Begin at the first line of the data and copy each line through the one containing "Einkaufstrolley (75, 825)", that line included, with no pictures.
____ Records supplied
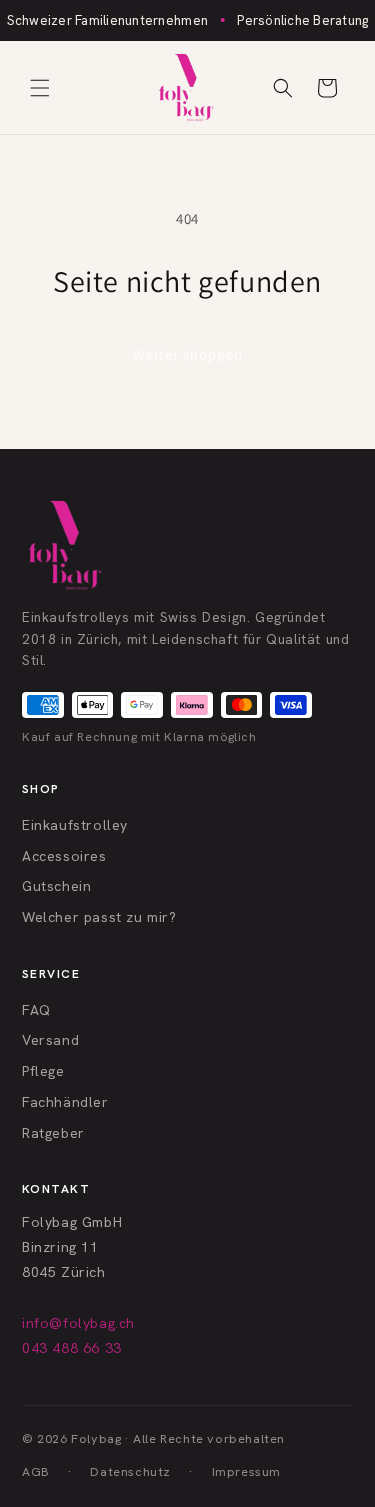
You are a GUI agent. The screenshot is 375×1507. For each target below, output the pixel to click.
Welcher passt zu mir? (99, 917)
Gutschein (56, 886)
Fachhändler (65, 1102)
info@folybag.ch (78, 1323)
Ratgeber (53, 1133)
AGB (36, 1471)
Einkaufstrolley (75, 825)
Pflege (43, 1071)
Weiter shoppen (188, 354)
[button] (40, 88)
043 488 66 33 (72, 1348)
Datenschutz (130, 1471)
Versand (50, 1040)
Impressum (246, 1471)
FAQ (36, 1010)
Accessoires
________
Exercise response:
You are a GUI agent. The screenshot is 375×1507. For each target below, output the pixel to click.
Welcher passt zu mir? (99, 917)
Gutschein (56, 886)
Fachhändler (65, 1102)
info@folybag.ch (78, 1323)
Ratgeber (53, 1133)
AGB (36, 1471)
Einkaufstrolley (75, 825)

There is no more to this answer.